Continue the piece on Boston's late-'70s underground rock scene from the point where it stops.

### Supplied passage
%%
A still from the DVD “Unba Unba.”
A still from the DVD “Unba Unba.”Courtesy of Human Sexual Response

For those of us who weren’t around during Boston’s late-’70s underground rock heyday, a handful of grainy YouTube clips makes for a pretty decent substitute. Quick searches can bring up a teenage David Minehan fronting the slack-punk jangle of the Neighborhoods and the stern and lanky Ian Kalinosky of La Peste jerking back and forth at the Paradise.

Human Sexual Response (left and above) back in the late-’70s/early-’80s Boston scene.
%%
### Data shown
%%
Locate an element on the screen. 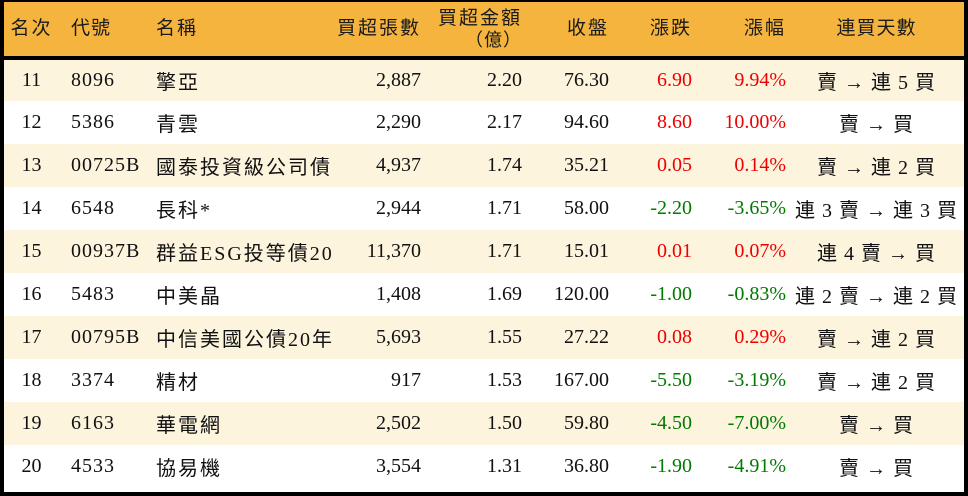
%%
### Result of this task
Human Sexual Response (left and above) back in the late-’70s/early-’80s Boston scene.Courtesy of Human Sexual Response

Then, of course, there’s the seven-piece freakshow of Human Sexual Response, hijacking the stage in gender-spanking nurse uniforms in one clip, or baiting FCC fines on late-night local TV with gleeful profanity in another. The band was a New Wave clusterbomb with four vocalists and a penchant for crooked pop songwriting that changed the shape of the Boston music scene during one of its most vital eras. Led by the spastic Larry Bangor and a troupe of singers (Casey Cameron, Windle Davis, and Bangor’s brother Dini Lamot), along with a sneakily excellent trio of musicians (Rich Gilbert on guitar, Chris MacLachlan on bass, and Malcolm Travis on drums), the band steamrolled through clubs with a mix of choreography and abandon.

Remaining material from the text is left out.